Exercise goal. Every line below from the one containing "e4education (278, 1526)" through the one containing "Login [button] (444, 665)" must be transcribed exactly. Omit all lines outside that stretch.

Data for this task.
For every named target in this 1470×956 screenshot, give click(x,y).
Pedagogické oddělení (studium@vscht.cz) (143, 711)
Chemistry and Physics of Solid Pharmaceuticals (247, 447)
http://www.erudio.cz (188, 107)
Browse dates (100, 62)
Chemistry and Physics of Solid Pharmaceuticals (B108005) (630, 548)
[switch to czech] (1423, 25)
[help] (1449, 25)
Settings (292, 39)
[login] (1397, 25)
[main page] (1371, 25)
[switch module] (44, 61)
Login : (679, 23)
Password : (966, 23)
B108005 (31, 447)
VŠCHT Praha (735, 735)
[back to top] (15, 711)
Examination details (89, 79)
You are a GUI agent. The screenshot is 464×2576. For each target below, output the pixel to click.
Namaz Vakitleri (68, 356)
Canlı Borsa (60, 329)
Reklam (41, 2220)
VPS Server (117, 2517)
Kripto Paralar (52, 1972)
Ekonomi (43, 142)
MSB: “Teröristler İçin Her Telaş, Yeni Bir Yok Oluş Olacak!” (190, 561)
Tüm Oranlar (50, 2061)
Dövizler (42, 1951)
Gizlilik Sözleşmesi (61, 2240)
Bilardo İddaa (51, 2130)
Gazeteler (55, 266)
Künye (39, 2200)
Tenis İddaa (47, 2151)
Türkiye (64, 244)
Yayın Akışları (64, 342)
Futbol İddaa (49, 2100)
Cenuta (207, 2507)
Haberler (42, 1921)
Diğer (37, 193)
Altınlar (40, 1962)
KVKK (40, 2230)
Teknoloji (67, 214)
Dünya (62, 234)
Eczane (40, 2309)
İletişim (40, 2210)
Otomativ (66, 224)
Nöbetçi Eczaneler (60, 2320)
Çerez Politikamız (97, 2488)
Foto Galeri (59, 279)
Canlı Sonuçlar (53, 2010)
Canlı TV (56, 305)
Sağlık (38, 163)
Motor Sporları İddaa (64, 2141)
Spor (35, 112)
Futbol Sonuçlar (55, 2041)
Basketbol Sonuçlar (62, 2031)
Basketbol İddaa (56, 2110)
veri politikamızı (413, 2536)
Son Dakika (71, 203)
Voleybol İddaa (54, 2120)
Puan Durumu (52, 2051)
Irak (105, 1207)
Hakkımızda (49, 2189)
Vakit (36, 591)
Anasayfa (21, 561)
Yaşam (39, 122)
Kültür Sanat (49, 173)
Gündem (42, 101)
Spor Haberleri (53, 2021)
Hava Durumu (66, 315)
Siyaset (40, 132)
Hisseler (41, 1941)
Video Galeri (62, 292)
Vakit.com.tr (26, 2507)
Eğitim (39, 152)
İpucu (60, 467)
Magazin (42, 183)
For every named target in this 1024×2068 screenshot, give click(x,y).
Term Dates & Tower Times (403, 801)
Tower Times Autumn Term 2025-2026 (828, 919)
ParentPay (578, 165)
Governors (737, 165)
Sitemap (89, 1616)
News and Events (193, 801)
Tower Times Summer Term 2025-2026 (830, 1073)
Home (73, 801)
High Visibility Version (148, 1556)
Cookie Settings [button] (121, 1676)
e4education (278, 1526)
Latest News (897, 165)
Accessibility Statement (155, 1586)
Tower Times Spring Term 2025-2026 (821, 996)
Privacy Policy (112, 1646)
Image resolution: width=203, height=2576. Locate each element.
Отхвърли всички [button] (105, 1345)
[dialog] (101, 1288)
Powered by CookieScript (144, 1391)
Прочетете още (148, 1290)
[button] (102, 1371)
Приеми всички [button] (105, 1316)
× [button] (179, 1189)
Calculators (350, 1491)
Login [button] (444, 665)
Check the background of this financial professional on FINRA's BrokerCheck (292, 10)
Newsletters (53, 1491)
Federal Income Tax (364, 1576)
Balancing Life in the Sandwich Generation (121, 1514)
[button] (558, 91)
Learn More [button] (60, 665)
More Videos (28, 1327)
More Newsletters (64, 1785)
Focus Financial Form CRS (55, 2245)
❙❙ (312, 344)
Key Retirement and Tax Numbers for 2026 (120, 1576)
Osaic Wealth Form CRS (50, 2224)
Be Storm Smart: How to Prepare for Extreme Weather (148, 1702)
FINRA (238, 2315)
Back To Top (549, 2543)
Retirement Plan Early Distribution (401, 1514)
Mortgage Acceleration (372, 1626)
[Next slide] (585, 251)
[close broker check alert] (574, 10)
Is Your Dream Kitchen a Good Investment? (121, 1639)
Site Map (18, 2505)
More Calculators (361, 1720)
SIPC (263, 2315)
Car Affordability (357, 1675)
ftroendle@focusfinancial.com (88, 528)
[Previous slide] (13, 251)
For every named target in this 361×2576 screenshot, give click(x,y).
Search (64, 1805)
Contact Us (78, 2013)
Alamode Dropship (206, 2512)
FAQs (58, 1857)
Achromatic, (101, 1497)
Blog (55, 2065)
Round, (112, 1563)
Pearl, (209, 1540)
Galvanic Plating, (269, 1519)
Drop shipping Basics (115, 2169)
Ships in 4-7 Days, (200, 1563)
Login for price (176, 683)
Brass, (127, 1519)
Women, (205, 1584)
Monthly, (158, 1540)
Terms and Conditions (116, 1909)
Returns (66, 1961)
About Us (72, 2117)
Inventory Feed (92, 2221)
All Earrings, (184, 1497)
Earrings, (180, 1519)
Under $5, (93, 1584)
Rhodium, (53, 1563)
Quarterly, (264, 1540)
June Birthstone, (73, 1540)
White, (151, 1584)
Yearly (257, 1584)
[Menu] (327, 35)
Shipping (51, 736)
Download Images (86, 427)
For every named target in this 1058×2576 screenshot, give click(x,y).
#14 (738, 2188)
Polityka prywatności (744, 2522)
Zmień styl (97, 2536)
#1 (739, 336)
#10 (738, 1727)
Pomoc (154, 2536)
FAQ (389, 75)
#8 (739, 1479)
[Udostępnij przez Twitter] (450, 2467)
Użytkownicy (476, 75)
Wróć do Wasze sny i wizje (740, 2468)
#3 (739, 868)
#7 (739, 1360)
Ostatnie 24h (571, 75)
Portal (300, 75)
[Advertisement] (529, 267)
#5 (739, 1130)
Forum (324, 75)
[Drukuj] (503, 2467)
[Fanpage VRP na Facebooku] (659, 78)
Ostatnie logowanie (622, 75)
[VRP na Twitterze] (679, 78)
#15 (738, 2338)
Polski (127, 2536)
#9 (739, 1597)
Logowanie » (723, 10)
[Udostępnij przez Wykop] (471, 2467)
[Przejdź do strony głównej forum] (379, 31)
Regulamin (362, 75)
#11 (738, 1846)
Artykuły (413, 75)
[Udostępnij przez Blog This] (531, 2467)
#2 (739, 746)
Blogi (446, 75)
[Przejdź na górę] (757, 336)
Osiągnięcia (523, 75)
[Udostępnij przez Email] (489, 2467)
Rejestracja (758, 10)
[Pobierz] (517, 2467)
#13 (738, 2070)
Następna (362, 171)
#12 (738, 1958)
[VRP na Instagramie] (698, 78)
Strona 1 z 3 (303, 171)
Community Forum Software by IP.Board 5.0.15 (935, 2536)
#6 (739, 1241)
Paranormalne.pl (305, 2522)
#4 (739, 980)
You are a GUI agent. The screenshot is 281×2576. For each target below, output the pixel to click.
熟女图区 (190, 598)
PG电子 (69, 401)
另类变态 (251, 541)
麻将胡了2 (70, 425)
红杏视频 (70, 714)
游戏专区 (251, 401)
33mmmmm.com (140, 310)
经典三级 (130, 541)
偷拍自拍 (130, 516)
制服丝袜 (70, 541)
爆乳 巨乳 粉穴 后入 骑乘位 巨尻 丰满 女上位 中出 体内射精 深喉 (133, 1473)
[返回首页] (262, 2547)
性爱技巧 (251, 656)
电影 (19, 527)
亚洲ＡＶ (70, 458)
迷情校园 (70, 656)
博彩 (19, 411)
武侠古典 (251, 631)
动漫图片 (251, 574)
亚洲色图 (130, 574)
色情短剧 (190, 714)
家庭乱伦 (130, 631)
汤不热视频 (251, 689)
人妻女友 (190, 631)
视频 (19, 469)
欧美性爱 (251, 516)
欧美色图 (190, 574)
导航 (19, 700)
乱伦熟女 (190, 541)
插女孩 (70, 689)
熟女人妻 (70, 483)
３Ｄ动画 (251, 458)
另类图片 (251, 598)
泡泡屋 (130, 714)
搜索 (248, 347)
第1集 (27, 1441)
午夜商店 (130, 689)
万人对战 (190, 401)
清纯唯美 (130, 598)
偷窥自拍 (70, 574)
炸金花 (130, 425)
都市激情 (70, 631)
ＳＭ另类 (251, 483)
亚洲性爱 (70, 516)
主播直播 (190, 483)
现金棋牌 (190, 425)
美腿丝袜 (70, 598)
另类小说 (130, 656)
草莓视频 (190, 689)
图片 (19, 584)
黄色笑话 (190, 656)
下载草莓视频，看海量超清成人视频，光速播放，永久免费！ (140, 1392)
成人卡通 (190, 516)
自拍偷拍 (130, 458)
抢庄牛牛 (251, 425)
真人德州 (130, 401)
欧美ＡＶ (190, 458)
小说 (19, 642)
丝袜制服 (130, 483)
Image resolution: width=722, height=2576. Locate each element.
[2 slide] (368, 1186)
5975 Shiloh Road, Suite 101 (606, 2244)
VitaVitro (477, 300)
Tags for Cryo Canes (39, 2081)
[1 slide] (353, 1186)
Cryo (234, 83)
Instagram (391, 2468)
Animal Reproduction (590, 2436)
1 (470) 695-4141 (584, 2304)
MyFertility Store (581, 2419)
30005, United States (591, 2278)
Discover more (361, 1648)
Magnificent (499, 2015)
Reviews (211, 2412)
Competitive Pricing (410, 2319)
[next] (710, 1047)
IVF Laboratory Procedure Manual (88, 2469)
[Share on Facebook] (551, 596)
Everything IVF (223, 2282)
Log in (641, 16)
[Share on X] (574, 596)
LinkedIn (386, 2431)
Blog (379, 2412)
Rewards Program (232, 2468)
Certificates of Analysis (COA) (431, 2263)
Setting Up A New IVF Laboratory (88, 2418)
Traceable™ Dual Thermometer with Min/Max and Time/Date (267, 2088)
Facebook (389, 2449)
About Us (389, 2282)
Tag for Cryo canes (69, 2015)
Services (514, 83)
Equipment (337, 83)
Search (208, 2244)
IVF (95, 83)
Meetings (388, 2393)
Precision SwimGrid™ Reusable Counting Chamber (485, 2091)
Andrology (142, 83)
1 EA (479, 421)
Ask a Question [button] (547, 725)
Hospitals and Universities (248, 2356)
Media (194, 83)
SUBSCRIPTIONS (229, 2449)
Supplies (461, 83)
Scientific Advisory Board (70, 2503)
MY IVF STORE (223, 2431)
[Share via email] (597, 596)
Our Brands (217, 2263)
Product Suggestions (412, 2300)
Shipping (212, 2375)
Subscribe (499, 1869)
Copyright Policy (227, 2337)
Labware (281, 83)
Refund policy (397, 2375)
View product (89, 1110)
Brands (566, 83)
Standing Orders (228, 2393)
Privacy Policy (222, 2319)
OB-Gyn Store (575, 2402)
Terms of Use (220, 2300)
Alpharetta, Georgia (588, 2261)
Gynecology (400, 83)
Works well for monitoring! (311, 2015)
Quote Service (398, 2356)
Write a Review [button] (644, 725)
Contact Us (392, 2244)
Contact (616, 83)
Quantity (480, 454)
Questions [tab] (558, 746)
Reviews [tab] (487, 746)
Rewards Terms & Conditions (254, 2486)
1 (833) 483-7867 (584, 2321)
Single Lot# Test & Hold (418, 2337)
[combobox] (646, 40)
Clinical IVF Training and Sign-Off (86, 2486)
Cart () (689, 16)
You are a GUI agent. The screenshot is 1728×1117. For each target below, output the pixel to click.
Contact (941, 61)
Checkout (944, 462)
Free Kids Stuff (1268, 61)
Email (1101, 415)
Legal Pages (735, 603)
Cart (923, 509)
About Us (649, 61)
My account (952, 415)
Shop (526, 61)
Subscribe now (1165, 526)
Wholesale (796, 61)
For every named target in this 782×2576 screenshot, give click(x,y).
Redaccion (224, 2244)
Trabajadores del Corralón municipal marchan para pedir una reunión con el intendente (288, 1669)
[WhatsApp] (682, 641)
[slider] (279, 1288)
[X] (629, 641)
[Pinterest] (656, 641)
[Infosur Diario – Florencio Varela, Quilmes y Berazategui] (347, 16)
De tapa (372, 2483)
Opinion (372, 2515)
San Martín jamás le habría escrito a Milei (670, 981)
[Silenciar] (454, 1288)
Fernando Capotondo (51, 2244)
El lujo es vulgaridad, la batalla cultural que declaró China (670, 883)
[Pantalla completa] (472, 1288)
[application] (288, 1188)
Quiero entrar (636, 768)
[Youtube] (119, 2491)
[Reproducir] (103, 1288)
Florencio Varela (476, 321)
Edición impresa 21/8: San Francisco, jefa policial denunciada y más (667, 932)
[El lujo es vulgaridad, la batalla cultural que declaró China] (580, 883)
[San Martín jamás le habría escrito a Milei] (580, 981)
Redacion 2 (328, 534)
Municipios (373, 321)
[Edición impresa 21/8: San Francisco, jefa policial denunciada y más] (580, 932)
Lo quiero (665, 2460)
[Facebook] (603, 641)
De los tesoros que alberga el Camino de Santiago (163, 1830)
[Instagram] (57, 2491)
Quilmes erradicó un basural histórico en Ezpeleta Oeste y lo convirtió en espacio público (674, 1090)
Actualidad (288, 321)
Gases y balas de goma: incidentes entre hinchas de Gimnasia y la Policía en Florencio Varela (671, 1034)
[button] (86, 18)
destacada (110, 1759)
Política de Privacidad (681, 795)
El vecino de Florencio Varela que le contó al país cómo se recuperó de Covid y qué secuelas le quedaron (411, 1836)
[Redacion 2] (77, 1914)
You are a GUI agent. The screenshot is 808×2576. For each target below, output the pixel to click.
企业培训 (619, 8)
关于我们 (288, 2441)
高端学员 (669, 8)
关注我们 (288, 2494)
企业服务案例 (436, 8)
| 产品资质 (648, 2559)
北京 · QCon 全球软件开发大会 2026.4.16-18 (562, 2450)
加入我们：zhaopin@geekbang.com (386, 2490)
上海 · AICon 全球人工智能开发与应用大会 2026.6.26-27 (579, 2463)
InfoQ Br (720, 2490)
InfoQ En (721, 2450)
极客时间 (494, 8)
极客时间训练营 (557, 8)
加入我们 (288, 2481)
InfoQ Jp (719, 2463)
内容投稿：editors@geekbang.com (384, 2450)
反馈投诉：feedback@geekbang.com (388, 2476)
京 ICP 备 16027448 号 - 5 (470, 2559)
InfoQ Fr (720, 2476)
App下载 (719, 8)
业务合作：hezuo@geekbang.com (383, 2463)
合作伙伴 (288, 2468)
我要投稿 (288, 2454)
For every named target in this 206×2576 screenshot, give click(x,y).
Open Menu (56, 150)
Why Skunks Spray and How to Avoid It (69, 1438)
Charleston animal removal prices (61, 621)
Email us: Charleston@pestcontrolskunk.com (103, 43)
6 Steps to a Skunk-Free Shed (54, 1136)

Answer for this exercise.
e4education (278, 1526)
Latest News (897, 165)
Accessibility Statement (155, 1586)
Tower Times Spring Term 2025-2026 (821, 996)
Privacy Policy (112, 1646)
Image resolution: width=203, height=2576. Locate each element.
Отхвърли всички [button] (105, 1345)
[dialog] (101, 1288)
Powered by CookieScript (144, 1391)
Прочетете още (148, 1290)
[button] (102, 1371)
Приеми всички [button] (105, 1316)
× [button] (179, 1189)
Calculators (350, 1491)
Login [button] (444, 665)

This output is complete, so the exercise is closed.